• **Passage to read**
────────────────────────────────────────

Methods for assessing pre-induction cervical ripening.

Authors:
Dr Ahizechukwu C Eke, MD, MPH, FWACS
Dr Ahizechukwu C Eke, MD, MPH, FWACS
Division of Maternal Fetal Medicine & Clinical Pharmacology, Johns Hopkins University School of Medicine, 600 N Wolfe Street
Maternal Fetal Medicine
Baltimore, Maryland | United States

Cochrane Database Syst Rev 2015 Jun 12(6):CD010762. Epub 2015 Jun 12.

Department of Obstetrics and Gynaecology, Faculty of Clinical medicine, College of Medicine, Anambra State University Amaku, Awka, Nigeria.

Background: Induction of labour is the artificial initiation of labour in a pregnant woman after the age of fetal viability but without any objective evidence of active phase labour and with intact fetal membranes. The need for induction of labour may arise due to a problem in the mother, her fetus or both, and the procedure may be carried out at or before term. Obstetricians have long known that for this to be successful, it is important that the uterine cervix (the neck of the womb) has favourable characteristics in terms of readiness to go into the labour state.

Objectives: To compare Bishop score with any other method for assessing pre-induction cervical ripening in women admitted for induction of labour.

Search Methods: We searched the Cochrane Pregnancy and Childbirth Group's Trials Register (31 March 2015) and reference lists of retrieved studies to identify randomised controlled trials (RCTs).

────────────────────────────────────────

• **Provided records**
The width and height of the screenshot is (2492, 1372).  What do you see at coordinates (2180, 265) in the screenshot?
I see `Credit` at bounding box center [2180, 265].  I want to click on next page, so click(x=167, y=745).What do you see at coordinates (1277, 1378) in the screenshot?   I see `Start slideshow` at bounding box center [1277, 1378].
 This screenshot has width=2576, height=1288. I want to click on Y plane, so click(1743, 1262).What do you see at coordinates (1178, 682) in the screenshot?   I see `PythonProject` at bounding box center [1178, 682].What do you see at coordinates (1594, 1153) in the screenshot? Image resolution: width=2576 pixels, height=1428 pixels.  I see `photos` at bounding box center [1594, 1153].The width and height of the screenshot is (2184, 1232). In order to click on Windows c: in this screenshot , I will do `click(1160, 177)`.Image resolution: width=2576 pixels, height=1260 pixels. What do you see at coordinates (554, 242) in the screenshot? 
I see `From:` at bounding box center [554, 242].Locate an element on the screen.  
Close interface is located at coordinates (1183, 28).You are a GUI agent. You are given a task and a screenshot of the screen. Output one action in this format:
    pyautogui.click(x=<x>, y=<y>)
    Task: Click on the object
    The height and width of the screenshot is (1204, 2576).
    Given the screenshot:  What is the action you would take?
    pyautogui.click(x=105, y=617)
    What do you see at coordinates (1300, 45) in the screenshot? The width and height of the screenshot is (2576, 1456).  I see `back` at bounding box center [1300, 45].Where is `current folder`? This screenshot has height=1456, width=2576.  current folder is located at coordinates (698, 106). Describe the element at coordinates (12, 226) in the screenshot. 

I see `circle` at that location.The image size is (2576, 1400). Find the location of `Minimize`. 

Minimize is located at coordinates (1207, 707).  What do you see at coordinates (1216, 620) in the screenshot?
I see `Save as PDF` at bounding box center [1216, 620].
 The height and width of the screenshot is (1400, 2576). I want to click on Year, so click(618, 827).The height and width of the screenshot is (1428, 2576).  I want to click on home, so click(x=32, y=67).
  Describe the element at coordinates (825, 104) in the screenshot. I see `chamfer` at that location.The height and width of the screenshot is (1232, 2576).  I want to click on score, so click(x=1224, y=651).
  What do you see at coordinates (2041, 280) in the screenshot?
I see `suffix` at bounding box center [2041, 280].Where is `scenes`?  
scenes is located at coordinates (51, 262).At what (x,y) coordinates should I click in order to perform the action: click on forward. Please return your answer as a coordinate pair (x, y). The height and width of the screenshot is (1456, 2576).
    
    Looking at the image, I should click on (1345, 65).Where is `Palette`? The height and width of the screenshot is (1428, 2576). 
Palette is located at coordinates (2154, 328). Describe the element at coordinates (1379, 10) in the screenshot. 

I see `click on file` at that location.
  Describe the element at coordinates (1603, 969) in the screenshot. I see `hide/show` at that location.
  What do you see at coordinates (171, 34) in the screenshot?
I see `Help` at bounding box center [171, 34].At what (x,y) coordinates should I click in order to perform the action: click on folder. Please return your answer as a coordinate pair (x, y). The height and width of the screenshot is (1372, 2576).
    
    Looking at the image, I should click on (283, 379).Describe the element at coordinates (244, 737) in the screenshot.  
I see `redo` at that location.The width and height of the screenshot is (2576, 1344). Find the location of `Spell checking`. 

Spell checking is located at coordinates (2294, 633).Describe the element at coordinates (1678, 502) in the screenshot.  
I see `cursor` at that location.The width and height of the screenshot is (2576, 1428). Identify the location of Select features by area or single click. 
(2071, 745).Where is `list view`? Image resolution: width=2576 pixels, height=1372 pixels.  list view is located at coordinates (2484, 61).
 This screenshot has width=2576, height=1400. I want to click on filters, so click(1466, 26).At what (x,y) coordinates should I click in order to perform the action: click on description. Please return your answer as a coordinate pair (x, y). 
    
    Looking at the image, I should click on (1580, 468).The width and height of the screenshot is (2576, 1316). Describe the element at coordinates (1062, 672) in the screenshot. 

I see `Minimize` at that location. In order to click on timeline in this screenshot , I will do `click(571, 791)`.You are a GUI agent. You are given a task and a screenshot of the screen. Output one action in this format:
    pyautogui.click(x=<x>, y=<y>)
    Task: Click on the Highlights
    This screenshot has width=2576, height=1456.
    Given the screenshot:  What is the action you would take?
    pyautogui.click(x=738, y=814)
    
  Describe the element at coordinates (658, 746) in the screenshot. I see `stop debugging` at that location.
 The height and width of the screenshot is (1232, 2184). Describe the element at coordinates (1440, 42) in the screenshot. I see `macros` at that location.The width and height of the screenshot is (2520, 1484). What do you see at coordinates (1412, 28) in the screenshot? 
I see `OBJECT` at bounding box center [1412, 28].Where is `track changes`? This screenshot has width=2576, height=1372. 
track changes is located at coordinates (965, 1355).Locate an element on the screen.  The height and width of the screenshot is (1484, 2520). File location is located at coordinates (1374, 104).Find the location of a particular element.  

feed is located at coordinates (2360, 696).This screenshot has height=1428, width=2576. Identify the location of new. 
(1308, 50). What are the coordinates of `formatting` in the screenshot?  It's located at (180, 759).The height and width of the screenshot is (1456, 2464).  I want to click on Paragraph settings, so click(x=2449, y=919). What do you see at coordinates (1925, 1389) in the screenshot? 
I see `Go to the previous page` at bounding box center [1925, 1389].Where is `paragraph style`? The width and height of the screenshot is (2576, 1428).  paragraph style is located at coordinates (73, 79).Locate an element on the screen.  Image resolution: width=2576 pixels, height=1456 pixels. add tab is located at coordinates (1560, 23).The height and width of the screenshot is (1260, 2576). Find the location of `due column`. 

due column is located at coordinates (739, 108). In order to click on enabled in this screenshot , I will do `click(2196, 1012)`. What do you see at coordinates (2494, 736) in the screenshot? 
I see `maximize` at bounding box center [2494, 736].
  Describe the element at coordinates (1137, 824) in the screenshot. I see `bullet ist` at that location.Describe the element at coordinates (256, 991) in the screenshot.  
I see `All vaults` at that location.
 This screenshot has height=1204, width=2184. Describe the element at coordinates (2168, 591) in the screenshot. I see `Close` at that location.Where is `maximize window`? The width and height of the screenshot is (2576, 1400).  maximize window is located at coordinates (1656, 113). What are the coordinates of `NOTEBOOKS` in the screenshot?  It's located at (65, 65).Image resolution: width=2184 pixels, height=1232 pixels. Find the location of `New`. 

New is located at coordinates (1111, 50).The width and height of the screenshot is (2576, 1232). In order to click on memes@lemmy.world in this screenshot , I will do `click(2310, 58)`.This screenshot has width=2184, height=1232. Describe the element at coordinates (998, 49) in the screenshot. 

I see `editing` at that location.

────────────────────────────────────────

• **Work required**
In the abstract on assessing pre-induction cervical ripening, up to what date was the Cochrane Pregnancy and Childbirth Group's Trials Register searched?

• **Exercise output**
31 March 2015